Searching for a mechanistic description of pairwise epistasis in
protein systems
Jonathan E. Barnes1,3*, Craig R.
Miller2,3, F. Marty Ytreberg1,3,4
1 Department of Physics, University of Idaho, Moscow, ID, United States
of America, 2 Department of Biological Sciences, University of Idaho,
Moscow, ID, United States of America 3 Institute for Modeling
Collaboration and Innovation, University of Idaho, Moscow, ID, United
States of America, 4 Institute for Bioinformatics and Evolutionary
Studies, University of Idaho, Moscow, ID, United States of America
*jonathan@barnes.science
Acknowledgements
The research was supported by the Center for Modeling Complex
Interactions sponsored by the National Institute of General Medical
Sciences (https://www.nigms.nih.gov) under award number P20 GM104420 and
the National Science Foundation (https://www.nsf.gov) EPSCoR Track-II
under award number OIA1736253. Computer resources were provided in part
by the Institute for Bioinformatics and Evolutionary Studies
Computational Resources Core sponsored by the National Institutes of
Health (NIH P30 GM103324). The funders had no role in study design, data
collection and analysis, decision to publish, or preparation of the
manuscript.
Abstract
When two or more amino acid mutations occur in protein systems, they can
interact in a non-additive fashion termed epistasis.
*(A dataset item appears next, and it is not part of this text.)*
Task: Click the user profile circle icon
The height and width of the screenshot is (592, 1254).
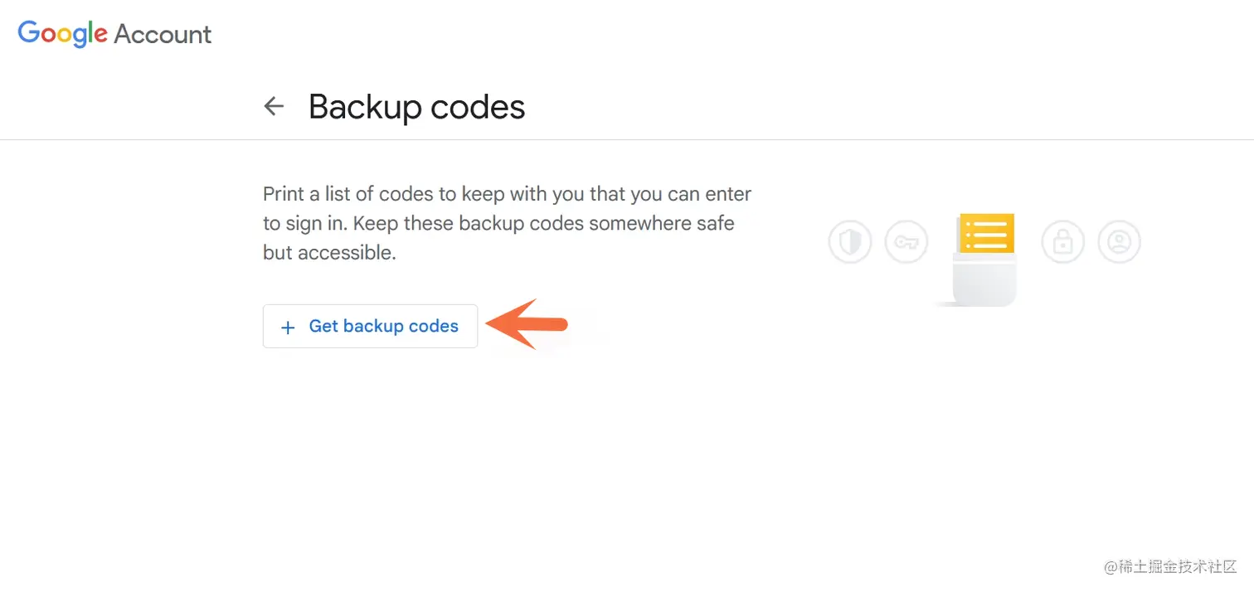Action: coord(1119,242)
One way to quantify
epistasis between mutation pairs in protein systems is by using free
energy differences: ϵ = 𝚫𝚫G1,2 - (𝚫𝚫G1 +
𝚫𝚫G2) where 𝚫𝚫G refers to the change in the Gibbs free
energy, subscripts 1 and 2 refer to single mutations in arbitrary order
and 1,2 refers to the double mutant. In this study, we explore possible
biophysical mechanisms that drive pairwise epistasis in both
protein-protein binding affinity and protein folding stability. Using
the largest available datasets containing experimental protein
structures and free energy data, we derived statistical models for both
binding and folding epistasis (ϵ) with similar explanatory power
(R2) of 0.299 and 0.258, respectively. These models
contain terms and interactions that are consistent with intuition. For
example, increasing the Cartesian separation between mutation sites
leads to a decrease in observed epistasis for both folding and binding.
Our results provide insight into factors that contribute to pairwise
epistasis in protein systems and their importance in explaining
epistasis. However, the low explanatory power indicates that more study
is needed to fully understand this phenomenon.
Keywords: epistasis, binding affinity, folding stability,
non-additivity, statistical modeling